#### Questions on the material:
[a] In the passage about 3D-printed artificial bone, what is the name of the biomaterial developed by scientists at Northwestern University?
[b] Pick up the passage about 3D-printed artificial bone right after its final sentence and keep writing it.

#### Text excerpt:

*** Block opens ***

US scientists use 3D-printed artificial bone to repair broken spines and skulls in animals, kicking off the early stages of cheap, on-demand bone implants to fix spinal, cranial, and other skeletal injuries.
Although we don’t think of it as such, bone is an organ of the body that, just like the heart, liver, and lungs, is composed of many types of tissue and performs many different functions.
When extensive damage disrupts these tissues, like in a bone fracture, they can fail to heal properly and pose a significant risk to the patient. In these cases, the surgical technique of bone grafting is used to provide a scaffold for new bone to regenerate and bridge the void.
Typically, surgeons use bone from other parts of the patient’s body or implants made from a mixture of synthetic and natural compounds. These methods are far from ideal, not least due to our limited supply of spare bone and the brittleness and lack of malleability of implants.
Attempting to make these issues a thing of the past, scientists at Northwestern University have developed Hyperelastic ‘Bone’, a new biomaterial that is highly versatile, scalable, and surgically friendly.

*** Block closes ***

#### Given data:
*** Block opens ***

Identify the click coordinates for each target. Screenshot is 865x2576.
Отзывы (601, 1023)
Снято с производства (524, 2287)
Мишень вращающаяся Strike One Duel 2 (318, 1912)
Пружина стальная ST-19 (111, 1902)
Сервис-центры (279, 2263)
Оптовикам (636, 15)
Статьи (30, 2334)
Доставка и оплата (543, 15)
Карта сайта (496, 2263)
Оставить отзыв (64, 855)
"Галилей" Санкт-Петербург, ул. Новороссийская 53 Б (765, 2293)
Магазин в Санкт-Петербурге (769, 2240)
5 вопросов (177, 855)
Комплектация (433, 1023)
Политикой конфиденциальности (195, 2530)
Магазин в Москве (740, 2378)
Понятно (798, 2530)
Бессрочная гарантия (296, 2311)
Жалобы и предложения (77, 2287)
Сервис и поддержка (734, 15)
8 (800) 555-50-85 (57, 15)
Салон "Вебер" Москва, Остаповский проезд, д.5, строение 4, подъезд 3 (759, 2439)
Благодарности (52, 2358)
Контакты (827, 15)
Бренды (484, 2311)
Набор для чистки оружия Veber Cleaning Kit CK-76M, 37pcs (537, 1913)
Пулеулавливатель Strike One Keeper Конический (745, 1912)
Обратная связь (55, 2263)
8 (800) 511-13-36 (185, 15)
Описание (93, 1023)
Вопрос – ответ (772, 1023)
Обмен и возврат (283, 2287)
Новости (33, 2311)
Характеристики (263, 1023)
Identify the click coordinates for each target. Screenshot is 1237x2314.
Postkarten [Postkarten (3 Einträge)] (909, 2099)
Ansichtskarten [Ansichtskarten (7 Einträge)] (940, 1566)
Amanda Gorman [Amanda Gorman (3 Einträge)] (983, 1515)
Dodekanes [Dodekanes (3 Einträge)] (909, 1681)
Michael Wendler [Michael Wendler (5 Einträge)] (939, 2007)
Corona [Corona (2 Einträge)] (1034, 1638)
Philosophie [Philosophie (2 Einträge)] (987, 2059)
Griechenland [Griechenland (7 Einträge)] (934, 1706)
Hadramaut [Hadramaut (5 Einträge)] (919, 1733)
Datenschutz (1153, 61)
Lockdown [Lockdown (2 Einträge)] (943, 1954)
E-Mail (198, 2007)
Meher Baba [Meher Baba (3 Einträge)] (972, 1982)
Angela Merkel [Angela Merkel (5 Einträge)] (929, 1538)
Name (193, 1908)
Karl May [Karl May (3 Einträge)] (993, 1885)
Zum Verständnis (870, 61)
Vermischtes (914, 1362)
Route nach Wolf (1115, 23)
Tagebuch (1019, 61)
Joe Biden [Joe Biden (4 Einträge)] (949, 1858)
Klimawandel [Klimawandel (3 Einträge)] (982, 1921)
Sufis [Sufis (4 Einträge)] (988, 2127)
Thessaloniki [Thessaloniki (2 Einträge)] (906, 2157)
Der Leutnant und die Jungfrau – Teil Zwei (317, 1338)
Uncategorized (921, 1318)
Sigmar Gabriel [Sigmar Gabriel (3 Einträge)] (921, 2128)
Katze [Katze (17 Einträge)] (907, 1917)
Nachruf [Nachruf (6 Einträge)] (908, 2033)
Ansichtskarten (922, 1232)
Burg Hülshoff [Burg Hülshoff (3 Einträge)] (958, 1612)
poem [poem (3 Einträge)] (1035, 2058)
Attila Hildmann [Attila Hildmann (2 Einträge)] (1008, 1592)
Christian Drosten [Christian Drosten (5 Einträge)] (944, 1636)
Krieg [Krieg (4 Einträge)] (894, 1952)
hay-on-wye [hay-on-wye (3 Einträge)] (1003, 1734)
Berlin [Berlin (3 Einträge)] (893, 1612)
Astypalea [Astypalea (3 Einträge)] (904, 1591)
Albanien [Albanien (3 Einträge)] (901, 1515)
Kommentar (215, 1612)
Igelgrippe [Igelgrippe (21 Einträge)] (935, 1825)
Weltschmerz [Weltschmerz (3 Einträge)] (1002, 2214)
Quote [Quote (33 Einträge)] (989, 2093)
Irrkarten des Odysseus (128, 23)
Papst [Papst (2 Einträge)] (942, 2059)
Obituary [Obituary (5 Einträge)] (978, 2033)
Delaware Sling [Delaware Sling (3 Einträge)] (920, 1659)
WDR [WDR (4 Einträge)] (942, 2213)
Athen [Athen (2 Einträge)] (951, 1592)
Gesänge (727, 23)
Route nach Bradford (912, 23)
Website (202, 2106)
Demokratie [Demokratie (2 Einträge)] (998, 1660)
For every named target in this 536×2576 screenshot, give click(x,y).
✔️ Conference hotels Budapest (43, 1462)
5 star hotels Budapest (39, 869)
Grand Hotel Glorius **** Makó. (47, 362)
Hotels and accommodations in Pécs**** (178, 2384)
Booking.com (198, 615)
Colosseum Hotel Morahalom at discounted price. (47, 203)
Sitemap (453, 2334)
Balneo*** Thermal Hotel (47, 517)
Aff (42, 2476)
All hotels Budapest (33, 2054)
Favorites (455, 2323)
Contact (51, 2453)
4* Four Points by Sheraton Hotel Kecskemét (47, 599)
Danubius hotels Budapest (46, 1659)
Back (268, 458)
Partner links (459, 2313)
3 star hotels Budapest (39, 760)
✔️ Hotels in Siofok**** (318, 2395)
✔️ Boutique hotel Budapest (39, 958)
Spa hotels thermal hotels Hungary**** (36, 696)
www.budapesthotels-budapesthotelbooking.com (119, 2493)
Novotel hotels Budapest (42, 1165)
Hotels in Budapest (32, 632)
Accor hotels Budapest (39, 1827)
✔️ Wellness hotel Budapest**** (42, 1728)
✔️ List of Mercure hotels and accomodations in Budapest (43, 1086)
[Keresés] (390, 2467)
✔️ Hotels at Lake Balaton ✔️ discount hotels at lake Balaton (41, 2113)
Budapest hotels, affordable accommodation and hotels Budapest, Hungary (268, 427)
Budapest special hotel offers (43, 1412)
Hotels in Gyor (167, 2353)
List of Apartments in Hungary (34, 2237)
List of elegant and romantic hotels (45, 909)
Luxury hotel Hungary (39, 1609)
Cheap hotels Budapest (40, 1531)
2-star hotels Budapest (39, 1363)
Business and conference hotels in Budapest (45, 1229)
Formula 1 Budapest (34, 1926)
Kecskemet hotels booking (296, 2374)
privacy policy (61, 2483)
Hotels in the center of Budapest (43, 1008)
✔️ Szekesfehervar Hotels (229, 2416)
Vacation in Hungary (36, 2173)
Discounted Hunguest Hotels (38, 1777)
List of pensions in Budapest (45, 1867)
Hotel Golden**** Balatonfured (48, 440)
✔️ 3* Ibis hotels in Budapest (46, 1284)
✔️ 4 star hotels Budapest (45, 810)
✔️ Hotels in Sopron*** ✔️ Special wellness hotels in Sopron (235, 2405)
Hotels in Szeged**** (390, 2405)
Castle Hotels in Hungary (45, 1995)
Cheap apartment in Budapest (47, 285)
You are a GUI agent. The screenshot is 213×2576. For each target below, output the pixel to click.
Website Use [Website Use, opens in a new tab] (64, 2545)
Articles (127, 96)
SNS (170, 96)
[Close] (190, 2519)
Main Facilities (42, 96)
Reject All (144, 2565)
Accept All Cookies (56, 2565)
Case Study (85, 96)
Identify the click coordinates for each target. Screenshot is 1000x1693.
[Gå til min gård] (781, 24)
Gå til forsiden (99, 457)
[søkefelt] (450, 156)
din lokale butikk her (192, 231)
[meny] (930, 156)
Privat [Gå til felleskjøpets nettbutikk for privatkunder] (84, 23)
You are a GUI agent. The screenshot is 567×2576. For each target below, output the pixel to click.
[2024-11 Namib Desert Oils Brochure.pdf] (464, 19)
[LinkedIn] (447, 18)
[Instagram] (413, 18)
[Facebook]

*** Block closes ***

#### Answers:
[a] Hyperelastic ‘Bone’

[b]
An on-demand repair kit for our bones
“Our vision is to have 3D printers in a hospital setting where we provide the hyperelastic bone ink, so surgeons can make individual implants within 24 hours… You could make off-the-shelf, or patient-specific implants using scans from patients,” —Ramille Shah at Northwestern University in Evanston, Illinois
The results, published in the journal Science Translational Medicine and described as “quite astounding”, show how the scientists successfully repaired spinal injuries in rodents and the skull of a monkey.
One major benefit of the biomaterial is, unlike real bone grafts, it requires no added growth factors to spur bone regeneration. Also, as it made from a binding polymer called PLGA and hydroxyapatite, a mineral found naturally in bone, it is ultra-flexible, allowing surgeons to cut and mould it into the right shape during surgery.
“Even when it’s deformed or squeezed into a space, it still maintains high porosity, and this is also very important for blood vessels to infiltrate the scaffold so that it can further support cell and tissue growth.” —Ramille Shah
Iain Hutchison, a maxillofacial surgeon at St Bartholomew’s Hospital in London explains the hyperelastic bone is actually a matrix. It is because this matrix so closely resembles natural bone in mineral content and pore structure that it kick-starts the body’s natural processes into action, mistaking the implant for incomplete bone and refilling the area with new tissue.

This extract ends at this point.